RPMI 1640 培养基、胎牛血清(fetal bovine serum,FBS)、青霉素-链霉素双抗混合液均购自美国Gibco 公司, TRIzol 购自美国Sigma 公司,HiScript ⅢAll-in-one RT SuperMix Perfect for qPCR 反转录试剂盒、SYBR qPCR Master Mix 试剂盒均购自南京Vazyme 公司,人脂联素酶联免疫吸附测定(enzyme linked immunosorbent assay,ELISA) 试剂盒购自美国Proteintech 公司,ADIPOR1 多克隆兔抗体购自英国Abcam 公司,ADIPOR2 多克隆兔抗体、脂联素受体激动剂AdipoRon 均购自上海爱必信生物科技有限公司,PE 小鼠抗人CD41a 抗体、FITC 小鼠抗人CD41a 抗体均购自美国BD Biosciences 公司,豆蔻酰佛波醇乙酯(phorbol 12-myristate 13-acetate,PMA)、Hoechst 33342 均购自上海碧云天生物技术有限公司,甘油醛-3-磷酸脱氢酶(glyceraldehyde-3-phosphate dehydrogenase,GAPDH)抗体、HRP 羊抗兔二抗均购自美国Proteintech公司。
StepOnePlus ™实时荧光定量PCR 仪购自美国Thermo Fisher 公司,多功能酶标仪购自美国BioTek公司,UVP ChemStudio SA2 多功能凝胶成像仪购自德国Analytikjena 公司,Gallios 流式细胞仪购自美国Beckman Coulter公司。
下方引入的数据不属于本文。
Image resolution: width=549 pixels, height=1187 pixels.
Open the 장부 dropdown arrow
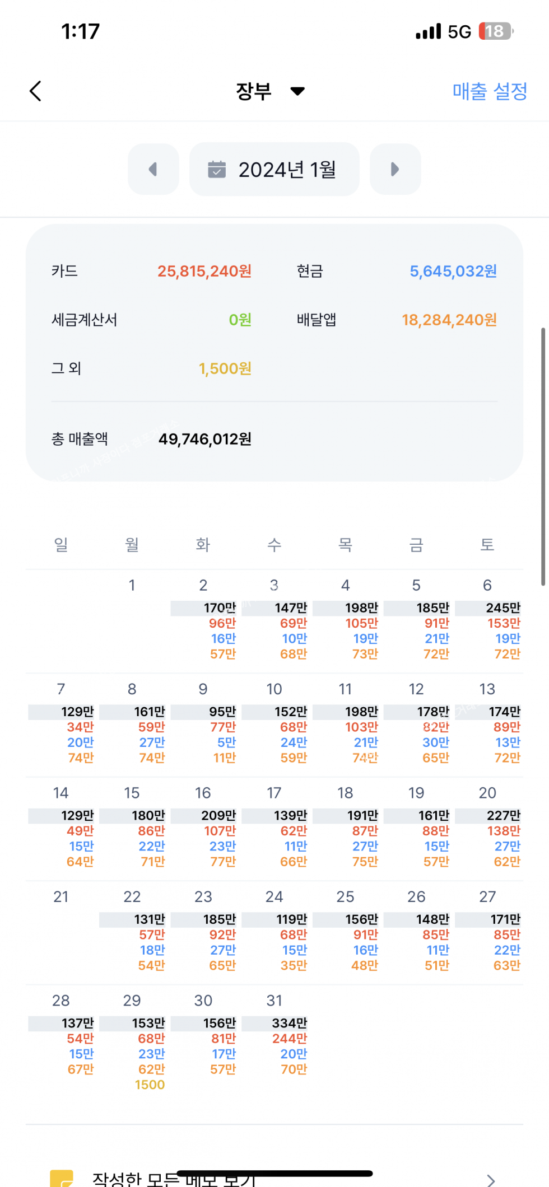pyautogui.click(x=297, y=91)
2021 年1 月 至2022 年2 月,共 有46 例ITP 患 者及30 名健康对照者被纳入研究。ITP 患者来源于苏州大学附属第一医院血液科,健康对照(HC)组来源于苏州大学附属第一医院保健体检中心。ITP 患者纳入标准:临床确诊ITP,其诊断均基于美国血液学会2019 版ITP 指南[7]及《成人原发免疫性血小板减少症诊断与治疗中国指南(2020 年版)》[8];收集外周血标本前1 个月未接受任何ITP 相关治疗。ITP 患者排除标准:存在其他导致血小板减少的原因。HC 组纳入标准:均为健康志愿者,其年龄、性别及BMI 与ITP 患者相匹配,外周血小板计数正常。此外,根据ITP 患者临床病程的不同,将ITP 患者进一步分为新诊断ITP(诊断<3个月)、持续性ITP(3~12个月)和慢性ITP(>12个月)3个临床亚组。
取ITP 患者以及HC 组外周血置于EDTA-K2抗凝管中,1 300×g离心10 min,即获得EDTA-K2抗凝血浆,并于-80 ℃冻存。
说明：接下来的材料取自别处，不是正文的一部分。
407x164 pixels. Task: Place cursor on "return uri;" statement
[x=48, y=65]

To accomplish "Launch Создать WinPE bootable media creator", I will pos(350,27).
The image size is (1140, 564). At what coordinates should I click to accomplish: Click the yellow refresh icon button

ITP 患者及HC 组血浆脂联素水平使用人脂联素ELISA试剂盒检测,操作按说明书进行。
人髓系白血病细胞株K562、人巨核细胞白血病细胞株MEG-01 及Dami、人乳腺癌细胞株MCF-7 均由苏州大学唐仲英血液学研究中心保存。所有细胞相关操作均于超净台中进行。MCF-7 细胞培养基为含有10%FBS、1%青霉素-链霉素双抗混合液的高糖DMEM 培养基;K562、MEG-01 及Dami 细胞培养基为含有10%FBS、1%青霉素-链霉素双抗混合液的RPMI 1640 培养基。所有细胞于5%CO2、37 ℃饱和湿度的培养箱中培养。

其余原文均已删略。